An Auburn Girl Runs Away With and Marries Her Coachman.
   AUBURN, N. Y., April 11, 1890.—Annie H. Gould, daughter of the late Thomas Gould, a noted young society woman and graduate of Wells college, has run away with and married George L. Winters, her coachman.
   The couple left Aurora, March 18, and came to Auburn where they were married by Rev. F. H. Hinman, pastor of Calvary Presbyterian church. After the ceremony the pair went to the Radney house, where they remained until the next day, when the groom was sent with a letter from the bride to her mother, conveying the intelligence of their marriage and asking forgiveness and the maternal blessing.
   After the delivery of the letter Winters took the next train for Auburn to join his bride. On his arrival at the hotel he found her relatives in consultation with her. The meeting was not a pleasant one, the result of it being the separation of the newly married couple.
   The bride is a niece of Col. E. D. Woodruff, of this city, and before she left this city on the day following her marriage she executed a deed to him as trustee to all her right, title and interest in the estate of the late James Gould of whom she was an heir. The deed gives Col. Woodruff the power to dispose of her interest in the estate and invest the proceeds as he sees fit.
   It is said Winters last saw his bride on the night of the 20th and the last trace of her that can be found here is that she was seen at the New York Central depot just before the arrival of the train from the west at twenty-five minutes of twelve on that night in company with her brother. The next day Winters went to the family residence near Aurora in search of her, but was assured she was not there. He returned to this city and renewed the search, but in vain. Since then he visited Aurora once, but did not see his wife.
   All kinds of rumors are afloat as to her whereabouts, and one is to the effect that she had been placed in an asylum by her relatives. Then, again, she is said to be at her mother's house and that it has been arranged that she will rejoin her husband and they will settle on a farm in the west.
   Winters is thirty-three years old, a widower with a little son. He is an ordinary man, with no accomplishments whatever. He wears a long black moustache under a big nose, and would not attract notice except for his uncouth manners. For the past few months he had been employed at the home of the bride's parents in the capacity of coachman, and in that capacity had been thrown in Miss Gould's society to a considerable extent. The intimacy which gradually ripened into love was unnoticed by the family of the girl and the announcement of the clandestine marriage shocked them greatly.

Caroline Depot.
A Cloud Burst Near Ithaca.
   A cloud burst near Ithaca at 7 o'clock Friday evening caused freshets in the southern and eastern sections of the county, carrying away many bridges and the dam to the upper reservoir of the city water works. The lower section of the city was inundated to an extent precluding the passage of trains on the Lehigh Valley, Delaware, Lackawanna and Western, and Lake Shore roads until nearly noon Sunday.
   The Delaware, Lackawana and Western bridge, near Caroline Station, was washed out, but travel was not impeded, as passengers were transported around the washout.
   The waters are rapidly subsiding. The other sections of the county suffered no damage.

Caught at Last.
   Stewart & White's general store at Locke was burglarized again last Thursday night. A clue was got to the burglar by the foot prints in the snow which led to a barn west of Moravia, where one Eugene Decker of Auburn, was found concealed, with some of the stolen property upon his person.
   A search of his home in Auburn resulted in finding a revolver corresponding to one stolen from the Moravia post office a short time ago. This will connect him with the burglaries in that village and he is also suspected of committing the burglaries which have occurred in surrounding towns during the past few months and in going through the Owasco Lake cottages. He at one time conducted a musical store in Auburn, and claims to be a son of Decker, the New York piano manufacturer. He was held in $1,000 ball.—Dryden Herald.
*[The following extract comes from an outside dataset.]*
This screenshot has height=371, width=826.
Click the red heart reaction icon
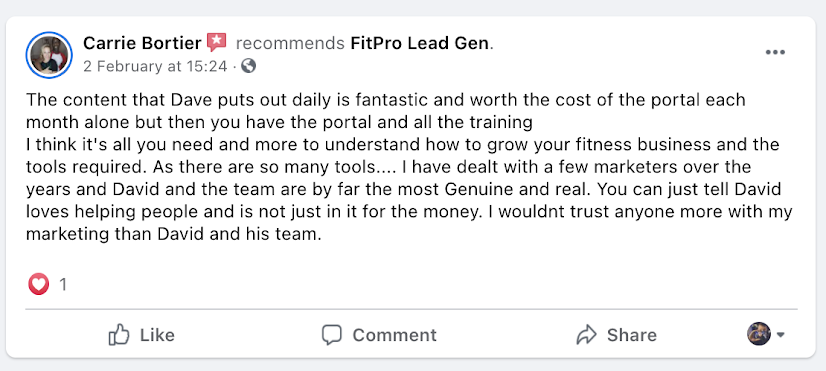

Eagle Horse Commits Murder.
   OMAHA, Neb., April 5.—A young Indian named Eagle Horse, yesterday shot and killed Frank E. Lewis, a school teacher at Pine Ridge agency, and then committed suicide. Lewis was going home from school on horseback, when Eagle Horse stepped out from ambush and shot him in the back of the head. After committing the murder, Eagle Horse met some other Indians, to whom he said he felt that he was going to die, and wanted the white to go with him. He then shot himself. Lewis formerly lived in Omaha.

NEIGHBORING COUNTIES.
   TOMPKINS.—The machinery for Ithaca's new horseshoe factory is expected to arrive this week.
   A. Miller was shot and killed recently in New Mexico. It appears that he went with an officer to arrest a person, and in the attempt was shot. He formerly lived in Danby, and was well known throughout this section.
   The assignee of the Ithaca Organ Co. recently held an auction sale of doubtful notes and accounts, at Ithaca, and during one day the company's interest in nearly $100,000 of notes and accounts was sold, from which one hundred dollars in all was realized.
   A carp, the first one ever seen in local waters, was caught near the steamboat dock in Ithaca, Sunday. It is known that ponds in the interior of this county have been stocked with these fish, and it is supposed this specimen was washed over into a tributary of the Inlet by the recent high water.
   Ever since the series of burglaries in Danby last fall, in which Josiah Fulkerson and his son Orra were implicated, the officers have been on the lookout for the latter. The old man was captured, jailed and indicted, but the young crook got out of the county and succeeded in eluding the officers until he was located near Elmira this week, where he was arrested under a warrant charging him with burglary. He was brought back to Ithaca and is now behind the bars of the county jail.

If You Want To Be Loved.
   Don't find fault.
   Don't believe all that you hear.
   Don't jeer at anybody's religious belief.
   Don't repeat gossip, even if it does interest a crowd.
   Don't underrate anything because you don't possess it.
   Don't go untidy on the plea that everybody knows you.
   Don't contradict people, even if you're sure you are right.
   Don't conclude that you have never had any opportunities in life.
   Don't believe that everybody else in the world is happier than you.
   Don't be inquisitive about the affairs of even your most intimate friend.
   Don't be rude to your inferiors in social position.
   Don't over or under dress.
   Don't get in the habit of vulgarizing life by making light of the sentiment of it.
   Don't express a positive opinion unless you perfectly understand what you are talking about.
   Don't try to be anything else but a gentlewoman—and that means a woman who has consideration for the whole world, and whose life is governed by the golden rule: "Do unto others as you would be done by."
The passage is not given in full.